-- Task directions --
Copy out all of the material below word for word, keeping every line unchanged and in its original order.

________

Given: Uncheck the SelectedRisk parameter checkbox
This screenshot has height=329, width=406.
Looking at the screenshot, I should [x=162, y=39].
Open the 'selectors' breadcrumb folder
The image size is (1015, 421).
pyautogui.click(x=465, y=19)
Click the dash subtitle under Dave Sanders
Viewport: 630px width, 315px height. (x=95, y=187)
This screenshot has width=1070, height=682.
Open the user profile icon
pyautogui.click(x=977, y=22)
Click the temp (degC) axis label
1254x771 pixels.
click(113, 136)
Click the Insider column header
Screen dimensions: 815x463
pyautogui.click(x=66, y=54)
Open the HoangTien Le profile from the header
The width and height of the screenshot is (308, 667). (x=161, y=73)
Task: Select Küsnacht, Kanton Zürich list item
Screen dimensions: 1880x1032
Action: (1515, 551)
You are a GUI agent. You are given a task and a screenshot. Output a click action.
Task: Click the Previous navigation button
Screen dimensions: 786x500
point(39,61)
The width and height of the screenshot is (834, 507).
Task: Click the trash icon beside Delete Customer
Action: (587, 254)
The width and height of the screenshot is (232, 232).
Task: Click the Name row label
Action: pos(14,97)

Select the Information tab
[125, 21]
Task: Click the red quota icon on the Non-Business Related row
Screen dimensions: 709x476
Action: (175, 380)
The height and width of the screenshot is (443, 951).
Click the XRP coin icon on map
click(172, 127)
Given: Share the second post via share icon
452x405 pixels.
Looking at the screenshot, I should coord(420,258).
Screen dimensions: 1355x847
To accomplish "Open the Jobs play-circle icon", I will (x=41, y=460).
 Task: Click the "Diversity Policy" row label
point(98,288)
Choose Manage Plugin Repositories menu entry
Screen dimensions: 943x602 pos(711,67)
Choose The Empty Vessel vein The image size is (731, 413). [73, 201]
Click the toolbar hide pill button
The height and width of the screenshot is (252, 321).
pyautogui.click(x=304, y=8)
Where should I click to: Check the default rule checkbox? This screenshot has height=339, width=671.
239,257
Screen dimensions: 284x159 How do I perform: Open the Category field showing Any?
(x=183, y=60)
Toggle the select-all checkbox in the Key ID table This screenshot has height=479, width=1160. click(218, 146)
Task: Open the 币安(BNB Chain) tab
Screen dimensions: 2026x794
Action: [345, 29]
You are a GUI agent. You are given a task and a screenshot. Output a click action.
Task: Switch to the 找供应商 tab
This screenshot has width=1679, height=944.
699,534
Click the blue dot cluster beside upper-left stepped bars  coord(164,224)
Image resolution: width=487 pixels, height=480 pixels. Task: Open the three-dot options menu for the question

________

-- Answer to this task --
Given: Uncheck the SelectedRisk parameter checkbox
This screenshot has height=329, width=406.
Looking at the screenshot, I should [x=162, y=39].
Open the 'selectors' breadcrumb folder
The image size is (1015, 421).
pyautogui.click(x=465, y=19)
Click the dash subtitle under Dave Sanders
Viewport: 630px width, 315px height. (x=95, y=187)
This screenshot has width=1070, height=682.
Open the user profile icon
pyautogui.click(x=977, y=22)
Click the temp (degC) axis label
1254x771 pixels.
click(113, 136)
Click the Insider column header
Screen dimensions: 815x463
pyautogui.click(x=66, y=54)
Open the HoangTien Le profile from the header
The width and height of the screenshot is (308, 667). (x=161, y=73)
Task: Select Küsnacht, Kanton Zürich list item
Screen dimensions: 1880x1032
Action: (1515, 551)
You are a GUI agent. You are given a task and a screenshot. Output a click action.
Task: Click the Previous navigation button
Screen dimensions: 786x500
point(39,61)
The width and height of the screenshot is (834, 507).
Task: Click the trash icon beside Delete Customer
Action: (587, 254)
The width and height of the screenshot is (232, 232).
Task: Click the Name row label
Action: pos(14,97)

Select the Information tab
[125, 21]
Task: Click the red quota icon on the Non-Business Related row
Screen dimensions: 709x476
Action: (175, 380)
The height and width of the screenshot is (443, 951).
Click the XRP coin icon on map
click(172, 127)
Given: Share the second post via share icon
452x405 pixels.
Looking at the screenshot, I should coord(420,258).
Screen dimensions: 1355x847
To accomplish "Open the Jobs play-circle icon", I will (x=41, y=460).
 Task: Click the "Diversity Policy" row label
point(98,288)
Choose Manage Plugin Repositories menu entry
Screen dimensions: 943x602 pos(711,67)
Choose The Empty Vessel vein The image size is (731, 413). [73, 201]
Click the toolbar hide pill button
The height and width of the screenshot is (252, 321).
pyautogui.click(x=304, y=8)
Where should I click to: Check the default rule checkbox? This screenshot has height=339, width=671.
239,257
Screen dimensions: 284x159 How do I perform: Open the Category field showing Any?
(x=183, y=60)
Toggle the select-all checkbox in the Key ID table This screenshot has height=479, width=1160. click(218, 146)
Task: Open the 币安(BNB Chain) tab
Screen dimensions: 2026x794
Action: [345, 29]
You are a GUI agent. You are given a task and a screenshot. Output a click action.
Task: Switch to the 找供应商 tab
This screenshot has width=1679, height=944.
699,534
Click the blue dot cluster beside upper-left stepped bars  coord(164,224)
Image resolution: width=487 pixels, height=480 pixels. Task: Open the three-dot options menu for the question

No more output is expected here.